Superior Oblique Luxation and Trochlear Luxation as New Concepts in Superior Oblique Muscle Weakening Surgery
Mombaerts I, Koornneff L, Everhard-Halm, YS, Hughes DS, Maillette LJJ.
Am J Ophthalmol 1995; 120:83-91 (July)
The authors propose a new procedure involving anterior orbital surgery on the trochlear to provide superior oblique (SO) weakening without surgery on the tendon itself. In a series of patients with acquired Brown's syndrome (4) and patients with superior oblique overaction (2 with A-pattern and 3 with secondary overaction due to contralateral inferior rectus restriction), they produced SO weakening by displacing the trochlea towards the center of the orbit or by incising the trochlea and displacing the SO out of the pulley. The effect is to lengthen the tendon by changing the functional origin (the trochlea) without altering the tendon's posterior-temporal insertion and function (depression, abductor, and incyclotorter). 8/9 pts had objective improvement with no cases of superior oblique palsy. The trochlea luxation is created by a periosteal incision and avoids the potential risks of supratrochlear nerve/artery damage of the SO luxation procedure which requires additional maneuvers in the anterior orbit. The authors credit Hughes and Bogart (AJO 1942;25:911-5) for describing this procedure which they wish to restore to the superior oblique weakening armamentarium.
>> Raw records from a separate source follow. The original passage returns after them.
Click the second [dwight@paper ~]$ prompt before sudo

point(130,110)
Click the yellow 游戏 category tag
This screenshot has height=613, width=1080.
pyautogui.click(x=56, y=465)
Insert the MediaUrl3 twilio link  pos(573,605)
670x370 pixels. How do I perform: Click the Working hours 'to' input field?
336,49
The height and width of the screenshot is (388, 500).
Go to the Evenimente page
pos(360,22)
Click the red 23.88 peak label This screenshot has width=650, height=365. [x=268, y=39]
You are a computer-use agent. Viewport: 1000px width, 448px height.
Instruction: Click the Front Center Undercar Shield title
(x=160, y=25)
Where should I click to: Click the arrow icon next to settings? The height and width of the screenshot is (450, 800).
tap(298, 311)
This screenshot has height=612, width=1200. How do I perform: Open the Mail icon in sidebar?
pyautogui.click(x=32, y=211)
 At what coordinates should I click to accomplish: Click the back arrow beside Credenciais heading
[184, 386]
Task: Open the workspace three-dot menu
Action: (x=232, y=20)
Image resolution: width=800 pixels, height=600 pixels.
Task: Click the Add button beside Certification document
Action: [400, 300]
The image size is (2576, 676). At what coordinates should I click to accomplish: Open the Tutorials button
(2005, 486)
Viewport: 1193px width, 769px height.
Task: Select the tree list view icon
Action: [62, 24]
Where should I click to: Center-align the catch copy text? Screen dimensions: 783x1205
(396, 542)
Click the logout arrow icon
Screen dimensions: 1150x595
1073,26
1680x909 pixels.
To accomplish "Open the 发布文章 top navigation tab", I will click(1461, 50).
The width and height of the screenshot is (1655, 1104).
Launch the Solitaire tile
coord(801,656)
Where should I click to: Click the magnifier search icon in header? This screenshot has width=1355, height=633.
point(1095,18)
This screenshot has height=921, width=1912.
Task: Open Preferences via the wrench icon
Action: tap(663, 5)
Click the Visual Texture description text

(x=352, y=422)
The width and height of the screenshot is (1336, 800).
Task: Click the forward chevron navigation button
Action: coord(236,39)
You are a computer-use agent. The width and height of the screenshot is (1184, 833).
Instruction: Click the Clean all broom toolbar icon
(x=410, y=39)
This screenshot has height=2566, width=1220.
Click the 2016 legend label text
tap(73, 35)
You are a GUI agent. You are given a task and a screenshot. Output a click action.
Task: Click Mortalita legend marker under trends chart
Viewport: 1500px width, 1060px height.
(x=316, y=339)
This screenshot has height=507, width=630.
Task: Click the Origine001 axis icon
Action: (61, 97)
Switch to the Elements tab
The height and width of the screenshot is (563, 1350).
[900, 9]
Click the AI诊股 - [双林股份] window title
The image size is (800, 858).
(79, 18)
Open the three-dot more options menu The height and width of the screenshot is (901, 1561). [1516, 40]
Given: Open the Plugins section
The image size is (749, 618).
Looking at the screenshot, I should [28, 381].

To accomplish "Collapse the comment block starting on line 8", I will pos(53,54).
They do not report intraoperative forced duction testing which is recommended for Brown's syndrome to verify elimination of restriction.

Past reports have indicated self-grading of response to SO recession and tenotomy and the authors propose a similar response to trochlear luxation. A prospective study comparing muscle origin (trochlear) and insertional (SO tenotomy, recession or silicone expander) procedures would be interesting.